The shell does a toString on keys (Since there is no 'typing' in hbase,
there is no way for it to know type of what has been stored). If you want
things to look good in shell, make the key the String bytes; i.e. store
Bytes.toBytes(IntWritable.toString()) instead of
Bytes.toBytes(IntWritable.get()).
You probably want to zero pad the ints you are using as keys so they sort
properly: i.e. '2' sorts < '10, etc. See PerformanceEvaluation.java in
src/test for example that uses formatting to add the zeros.
St.Ack
On Fri, Nov 28, 2008 at 3:59 PM, Nishant Khurana <[EMAIL PROTECTED]>wrote:
> Hi Stack,
> When I am trying to add multiple values to the same column, I couldn't see
> those if I scan through the tables.
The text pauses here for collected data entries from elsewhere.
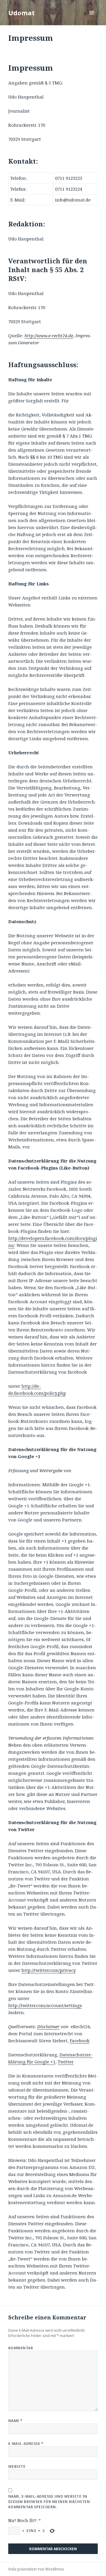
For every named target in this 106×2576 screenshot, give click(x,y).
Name (15, 2420)
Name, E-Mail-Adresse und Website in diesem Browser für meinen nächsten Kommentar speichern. (49, 2501)
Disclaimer (48, 2026)
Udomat (21, 12)
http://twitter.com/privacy (48, 1970)
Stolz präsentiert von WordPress (36, 2569)
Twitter (66, 2062)
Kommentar (20, 2347)
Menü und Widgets (92, 18)
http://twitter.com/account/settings (45, 2005)
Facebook (80, 2040)
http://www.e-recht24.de (48, 335)
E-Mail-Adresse (26, 2443)
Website (16, 2466)
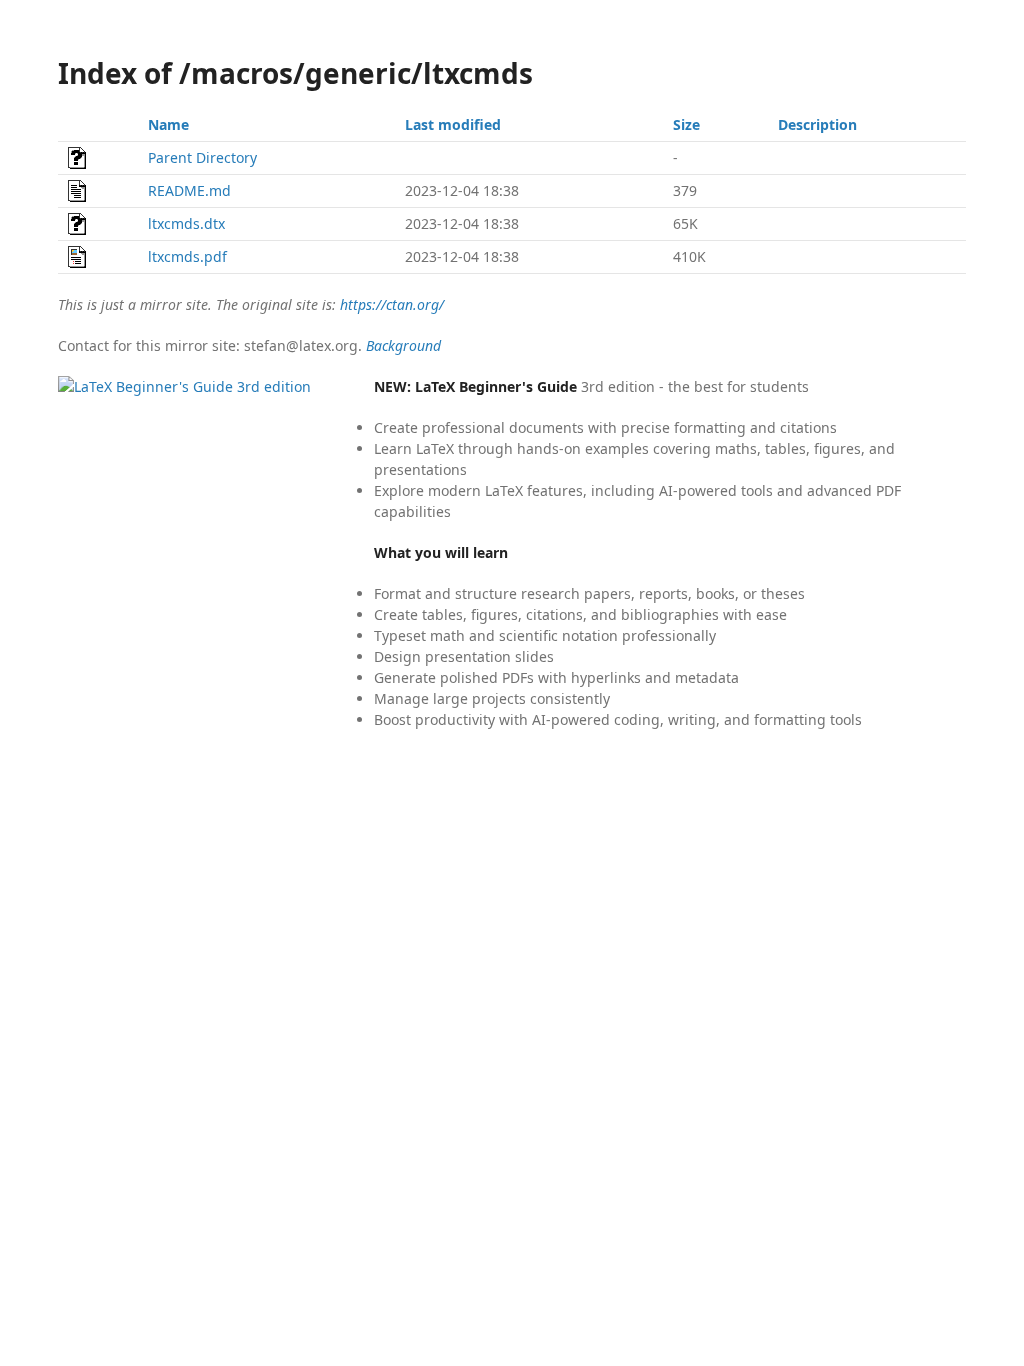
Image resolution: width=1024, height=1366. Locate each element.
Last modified (453, 124)
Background (403, 345)
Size (686, 124)
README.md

I did what you suggested and here is
> the
> code I have written :
>
> public class UploadMoviesInfo extends Configured implements Tool
> {
> public static class MapClass extends MapReduceBase implements
> Mapper<LongWritable, Text, IntWritable, MapWritable>
> {
> public void map(LongWritable key, Text value,
> OutputCollector<IntWritable, MapWritable> output, Reporter reporter) throws
> IOException
> {
> String line = value.toString();
> String[] result = line.split("%");
> MapWritable mw = new MapWritable();
> mw.put(new Text("name:name"), new Text(result[1].toString()));
> mw.put(new Text("rating_value:rating_value"), new
> Text(result[2].toString()));
> mw.put(new Text("country:country"), new
> Text(result[3].toString()));
> String[] genres = result[4].split(",");
> int b = new Integer(result[0]).intValue();
> IntWritable iw = new IntWritable(b);
> for(int i=0;i<genres.length;i++)
> {
> mw.put(new Text("genre:genre"), new Text(genres[i]));
> output.collect(iw, mw);
> }
> }
> }
>
> public static class ReduceClass extends TableReduce<IntWritable,
> MapWritable>
> {
> @Override
> public void reduce(IntWritable key, Iterator<MapWritable> values,
> OutputCollector<ImmutableBytesWritable, BatchUpdate> output, Reporter
> reporter) throws IOException
> {
> reporter.setStatus("Reducer committing " + key);
> ImmutableBytesWritable ibw = new
> ImmutableBytesWritable(Bytes.toBytes(key.get()));
> BatchUpdate outval = new BatchUpdate(Bytes.toBytes(key.get()));
> while (values.hasNext())
> {
> MapWritable hmw = new MapWritable(values.next());
> outval.put("rating_value:", Bytes.toBytes(hmw.get(new
> Text("rating_value:rating_value")).toString()));
> outval.put("name:", Bytes.toBytes(hmw.get(new
> Text("name:name")).toString()));
> outval.put("country:", Bytes.toBytes(hmw.get(new
> Text("country:country")).toString()));
> outval.put("genre:", Bytes.toBytes(hmw.get(new
> Text("genre:genre")).toString()));
> output.collect(ibw,outval);
> }
> }
> }
>
>
>
> The text file I am parsing looks like this :
> 1808512447%Never Die Alone%A%United States%Action/Adventure, Thriller,
> Crime/Gangster, Adaptation
> 1807776058%Lilo and Stitch%PG-13%United States%Comedy, Kids/Family, Science
> Fiction/Fantasy, Animation
> 1808467879%Something's Gotta Give%PG-13%United States%Comedy, Romance
> 1809809725%Aqua Teen Hunger Force Colon Movie Film for Theaters%PG%United
> States%Comedy, Animation, Adaptation
> 1809423256%Lady Chatterley%PG-13%France%Art/Foreign, Drama, Adaptation
> 1808573131%The Blind Swordsman: Zatoichi%PG-13%Japan%Action/Adventure,
> Art/Foreign, Drama
> 1809374864%Ossessione%PG-13%Italy%Drama
> 1808746739%Love%Unrated%United States%Thriller
>
> So according to this my genre column should have 4 genres (comma separated)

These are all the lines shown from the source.